Hasta hace muy poco tiempo, la identidad de todo francés se definía entre su preferencia por los vinos de Burdeos o los de Borgoña y sobre todo por su definición como alguien de izquierda o de derecha. Francia es probablemente el país en donde las ideologías, el pensamiento político, han jugado un papel más determinante. Ya no.

La elección presidencial francesa ya no será entre socialistas y republicanos, entre gaullistas, comunistas o verdes. La presente campaña decidirá si Francia es un país inserto en la globalización o si bien, será un país localista y nativista que fortalezca la identidad cultural. Las coordenadas de la elección francesa están ubicadas entre la provincia y las grandes ciudades, entre el campo y las urbes, entre la tradición y la modernidad. Y quizá lo más importante, lo que puede trascender a la misma Francia, que es su permanencia dentro de la Unión Europea.

El 74% de los franceses considera que “ya no reconocen a su país”, que Francia ha perdido su identidad cultural, que demasiados franceses hablan inglés, que se han americanizado, que obedecen a cientos de normas absurdas provenientes de Bruselas, que han cambiado el fast food por la haute cuisine y, sobre todo, que el país tiene crecientes tintes de ser más musulmán que cristiano, en un país eminentemente laico.

En la elección presidencial francesa no importan tanto los candidatos como la idea que cada uno tiene de lo que es Francia y lo que debe ser en el futuro.

Francia elige a su presidente en dos rondas de votación. Si ninguno de los candidatos obtiene más de la mitad de los votos se celebra una segunda vuelta, donde únicamente participan los dos candidatos que han ganado más votos en la primera ronda. El próximo domingo quedarán como finalistas dos candidatos que son como el agua y el aceite; entre los dos no puede hacerse una buena mayonesa. Se trata de Emmanuel Macron, del partido En Marche! (Adelante!), un joven banquero, con mente globalizada y muy carismático, que pretende colocar de nuevo a Francia en el centro del mapa mundial, liderar la Unión Europea y sacudirse cualquier etiqueta que pueda presentarlo como alguien de izquierda o derecha.
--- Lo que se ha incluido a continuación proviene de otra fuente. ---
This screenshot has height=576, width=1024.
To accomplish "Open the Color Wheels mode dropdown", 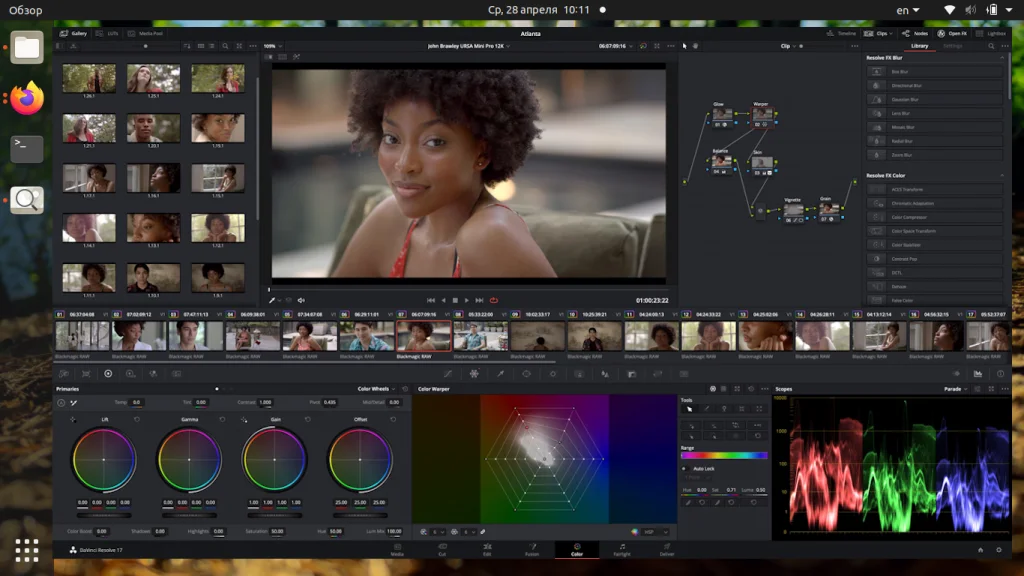I will click(x=379, y=388).
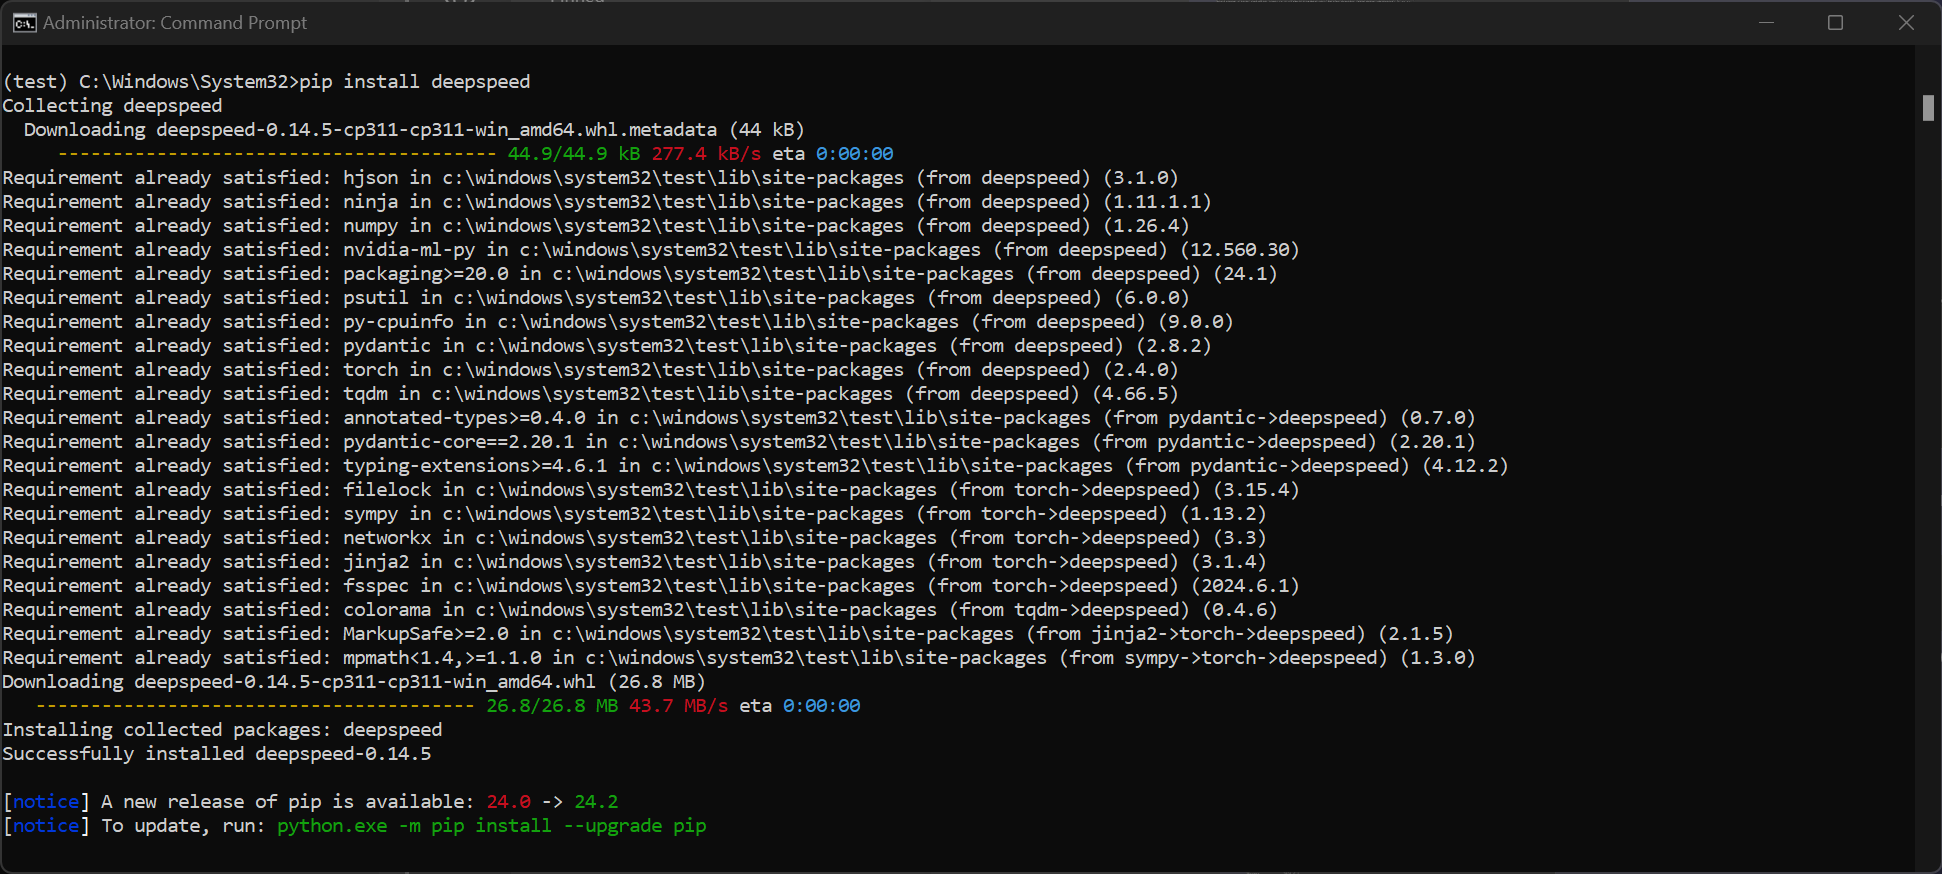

Su contendiente final, para la segunda vuelta el 7 de mayo, será Marine Le Pen, lideresa del Frente Nacional. Ha sido clasificada como una candidata de la extrema derecha, quizá más por asociación con su padre y fundador del partido, Jean Marie Le Pen (con quien ella rompió brutalmente), que por méritos propios.

Con la buena distancia que ofrece ser mexicano para analizar las posiciones de los candidatos franceses, he leído con cuidado las plataformas electorales de Macron y de la Sra. Le Pen. Los dos, debo reconocer, son bichos bastante curiosos dentro de la oferta política mundial. Emmanuel Macron es un iconoclasta, financiero del Banco Rotschild, que sabe recorrer la línea recta entre lo que cree que Francia necesita —recuperar su papel como motor político de Europa— y los medios para alcanzar ese fin. Por su parte, la Sra. Le Pen apela sin duda alguna a ese sentimiento generalizado de que Francia está dejando de ser Francia, pero sin el mensaje arrogante de Trump de “America First”. Ella no intenta o siquiera sugiere que todo el mundo o toda Europa se torne de pronto más afrancesada. Su intención es que al menos Francia vuelva a ser más afrancesada. Se opone a que Francia se convierta en un bastión del Islam o de cualquier otra migración. Para ello propone algo interesante: negociar acuerdos de cooperación económica con los países que llevan más migrantes hacia Francia para que encuentren condicione favorables en sus naciones de origen y no tengan que irse a su país. Ya quisiéramos ver que algún político de Estados Unidos pensara en fortalecer la economía de México o de Centroamérica para atenuar los flujos migratorios.

Cosa rara: en la elección francesa están debatiendo ideas y propuestas. Como observador mexicano, da un poco de envidia.